Table 1 Main transcriptomic tomato–pathogen interaction experiments undertaken

In the last few years, several research efforts have sought to give a comprehensive view of specific disease resistance responses in tomato. The amount of information about different aspects of the biology of this crop, as well as the many tools available for them and the number of scientists dedicated to their research creates a synergism that puts them at great advantage over other plant species. Current achievements in this research area have greatly advanced our understanding of tomato defence responses. A significant fraction of proteins identified through functional approaches lack functional information, highlighting the limitation in our current understanding of the defence process (Jones and Dang 2006). Characterization of the single genes is essential to provide biological insights and to further support established networks. Overexpression of tomato PTO proved to enhance expression of mitogen-activated protein kinases (MAPKs), conferring resistance against Xanthomonas campestris pv vesicatoria and Cladosporium fulvum (Tang et al. 1999).

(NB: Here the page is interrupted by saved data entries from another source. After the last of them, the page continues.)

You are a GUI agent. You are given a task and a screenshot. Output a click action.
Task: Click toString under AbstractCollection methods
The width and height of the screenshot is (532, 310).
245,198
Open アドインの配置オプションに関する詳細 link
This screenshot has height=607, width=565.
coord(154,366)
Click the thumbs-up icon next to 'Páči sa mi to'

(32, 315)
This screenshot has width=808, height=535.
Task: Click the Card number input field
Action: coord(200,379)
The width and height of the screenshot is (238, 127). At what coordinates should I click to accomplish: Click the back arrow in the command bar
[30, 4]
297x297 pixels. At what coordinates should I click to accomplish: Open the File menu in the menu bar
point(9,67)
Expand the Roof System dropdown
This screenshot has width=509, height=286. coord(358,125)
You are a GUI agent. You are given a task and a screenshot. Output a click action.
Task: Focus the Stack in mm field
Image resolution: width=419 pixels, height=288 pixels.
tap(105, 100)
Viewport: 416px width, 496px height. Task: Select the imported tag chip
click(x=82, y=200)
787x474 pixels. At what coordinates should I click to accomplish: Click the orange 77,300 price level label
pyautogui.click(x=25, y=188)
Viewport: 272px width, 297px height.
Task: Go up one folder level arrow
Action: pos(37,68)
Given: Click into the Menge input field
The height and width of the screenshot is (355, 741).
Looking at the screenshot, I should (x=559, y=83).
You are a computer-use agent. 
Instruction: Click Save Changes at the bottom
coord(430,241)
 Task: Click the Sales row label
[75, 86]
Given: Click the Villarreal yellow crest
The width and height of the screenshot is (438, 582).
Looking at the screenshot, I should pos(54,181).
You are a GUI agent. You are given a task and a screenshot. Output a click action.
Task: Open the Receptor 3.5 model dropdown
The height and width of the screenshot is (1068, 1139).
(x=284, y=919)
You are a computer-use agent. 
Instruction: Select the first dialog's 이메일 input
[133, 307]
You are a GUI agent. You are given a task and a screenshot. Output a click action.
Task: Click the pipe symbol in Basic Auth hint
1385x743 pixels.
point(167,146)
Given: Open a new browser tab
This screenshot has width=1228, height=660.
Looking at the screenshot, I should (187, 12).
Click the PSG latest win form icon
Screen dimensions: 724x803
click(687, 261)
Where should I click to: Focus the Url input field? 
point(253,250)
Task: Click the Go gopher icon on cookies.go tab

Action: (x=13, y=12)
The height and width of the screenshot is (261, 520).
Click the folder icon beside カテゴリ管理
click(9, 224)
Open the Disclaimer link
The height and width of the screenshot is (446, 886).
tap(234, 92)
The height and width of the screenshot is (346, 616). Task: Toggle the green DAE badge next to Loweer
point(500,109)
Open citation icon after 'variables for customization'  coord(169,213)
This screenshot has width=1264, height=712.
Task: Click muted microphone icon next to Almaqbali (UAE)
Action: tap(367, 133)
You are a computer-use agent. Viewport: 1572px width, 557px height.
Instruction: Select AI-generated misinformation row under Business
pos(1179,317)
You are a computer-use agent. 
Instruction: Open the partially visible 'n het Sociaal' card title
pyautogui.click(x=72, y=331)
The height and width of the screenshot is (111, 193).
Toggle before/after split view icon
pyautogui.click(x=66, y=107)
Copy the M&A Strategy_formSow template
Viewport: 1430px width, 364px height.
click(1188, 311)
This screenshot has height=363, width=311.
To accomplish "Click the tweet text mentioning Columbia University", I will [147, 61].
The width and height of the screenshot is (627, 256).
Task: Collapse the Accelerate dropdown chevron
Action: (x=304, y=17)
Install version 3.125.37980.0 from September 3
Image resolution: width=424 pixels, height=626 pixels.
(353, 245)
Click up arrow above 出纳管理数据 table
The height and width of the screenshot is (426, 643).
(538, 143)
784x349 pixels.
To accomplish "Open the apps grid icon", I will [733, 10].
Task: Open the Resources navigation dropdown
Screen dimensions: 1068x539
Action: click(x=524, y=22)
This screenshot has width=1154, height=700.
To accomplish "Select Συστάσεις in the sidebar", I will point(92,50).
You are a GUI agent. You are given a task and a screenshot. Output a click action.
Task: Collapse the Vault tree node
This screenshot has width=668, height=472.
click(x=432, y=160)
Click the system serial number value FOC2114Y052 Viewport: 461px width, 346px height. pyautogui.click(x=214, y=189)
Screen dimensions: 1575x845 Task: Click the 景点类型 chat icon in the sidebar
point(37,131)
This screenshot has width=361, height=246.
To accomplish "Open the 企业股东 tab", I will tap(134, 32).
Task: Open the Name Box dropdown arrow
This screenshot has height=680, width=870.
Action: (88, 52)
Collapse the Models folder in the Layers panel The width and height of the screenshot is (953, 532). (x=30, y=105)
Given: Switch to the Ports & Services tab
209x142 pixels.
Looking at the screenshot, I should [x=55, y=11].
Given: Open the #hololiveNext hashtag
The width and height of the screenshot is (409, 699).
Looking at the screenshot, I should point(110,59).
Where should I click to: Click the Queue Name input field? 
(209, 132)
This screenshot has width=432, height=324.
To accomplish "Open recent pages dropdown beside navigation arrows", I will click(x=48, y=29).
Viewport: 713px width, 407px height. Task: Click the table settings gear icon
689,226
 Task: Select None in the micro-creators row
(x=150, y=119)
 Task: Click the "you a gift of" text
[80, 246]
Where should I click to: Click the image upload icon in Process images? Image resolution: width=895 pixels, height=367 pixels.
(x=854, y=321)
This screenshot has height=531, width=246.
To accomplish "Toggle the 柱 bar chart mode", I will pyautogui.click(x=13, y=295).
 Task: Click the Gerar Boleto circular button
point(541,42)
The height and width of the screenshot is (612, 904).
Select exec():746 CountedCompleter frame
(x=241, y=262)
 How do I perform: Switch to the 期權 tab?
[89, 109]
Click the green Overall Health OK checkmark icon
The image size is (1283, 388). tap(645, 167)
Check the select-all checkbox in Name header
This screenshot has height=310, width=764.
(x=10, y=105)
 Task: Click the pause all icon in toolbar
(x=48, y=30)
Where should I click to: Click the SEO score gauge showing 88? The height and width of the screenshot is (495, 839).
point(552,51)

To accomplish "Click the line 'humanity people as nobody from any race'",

Tobacco N (Whitham et al. 1996), potato R1 (Faino et al. 2010) and pepper BS2 R-genes (Tai et al. 1999) showed they were specifically expressed also in tomato. Furthermore, the OxO gene (wheat oxalate oxidase) reduces light blight symptoms and improves Botrytis cinerea and Sclerotinia sclerotiorum resistance (Walz et al. 2008), and the sweet pepper ferredoxin-I protein (PFLP) improves resistance to Ralstonia solanacearum (Huang et al. 2007). Exploring mutant collections in order to develop Targeting-induced local lesions in genome (TILLING) platforms could represent a valuable high-throughput reverse genetic strategy to screen for point mutations in specific regions of targeted genes (Minoia et al. 2010). Furthermore, an effort to make knockout collections and silencing experiments could also be useful to identify unique features of each pathosystem. Techniques like artificial micro-RNA expression (Ruiz-Ferrer and Voinnet 2009; Ultzen et al. 1995), RNA interference (RNAi) (Bendahmane and Gronenborn 1997) and virus-induced gene silencing (VIGS) (Fu et al. 2005) could lend an impetus to basic plant–pathogen interaction studies and to improve plant–defence responses (Oh and Martin 2011).

Emerging genomics tools

High-throughput sequencing and computational technologies have marked the beginning of a new genomics era. The genomic approach to exploring repertoires of resistance genes could clarify numerous molecular and evolutionary mechanisms for this gene family. Use of such technologies will make it easier to design diagnostic tests, conduct comparative and functional analysis and perform breeding by in silico design. DNA sequencing technologies are being updated at a blistering pace. These methodologies are transforming what we can do, how we should do it, and how much we can do in our own experiments. Because most platforms can be used for different applications, economics, length of time to acquire data, downstream analysis constraints become important for selecting a platform (Glenn 2011). As the number and variety of instruments increase and costs continue to decrease, we will become constrained only by our knowledge of the systems and our creativity to develop and adapt techniques to obtain data efficiently (Braeutigam and Gowik 2010).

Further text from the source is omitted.